*6*

451 125 491
                                    


^^Bölüm şarkısı---> James Arthur- Impossible^^ (Çok güzel bir şarkı. Beğeneceğinizden eminim.)


KEYİFLİ OKUMALAR..^o^



   Şu an pamuktan bulutların üstündeydim sanki. Sıcak bir hava esiyor yüzüme doğru, uzatıyorum büktüğüm ayaklarımı. Üzerimde yorgunluktan eser yok, yüzyıl dinlenmiş gibiydim.

   Bazı sesler geliyordu kulağıma. İki kişinin sessiz konuşması bu ve bir zaman sonra kesiliyor. Merak ediyordum neler olduğunu, nerede olduğumu ama gözlerim açılmamakta inat ediyordu adeta.
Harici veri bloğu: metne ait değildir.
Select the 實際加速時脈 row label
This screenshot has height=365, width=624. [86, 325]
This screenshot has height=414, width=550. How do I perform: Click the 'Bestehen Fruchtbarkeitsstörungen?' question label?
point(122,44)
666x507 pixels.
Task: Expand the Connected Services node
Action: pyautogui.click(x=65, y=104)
   Yüzümün yarısında bir sıcaklık hissettim. Bir tür ısıya maruz kalmış gibiydi. Elimi kaldırdım ve yüzüme siper ettim. Şimdi daha iyi ama elim yavaştan ısınıyordu.

   Elimi yüzümden çektim ve bütün tembelliklerine rağmen yavaş yavaş açtım gözlerimi. Turuncumsu bir ışık yayılmıştı bulunduğum yere. İlk gözüme çarpan şey bu olmuştu. Gözlerimi tamamen açtığımda ise karşımda bir çift çekik göz gördüm.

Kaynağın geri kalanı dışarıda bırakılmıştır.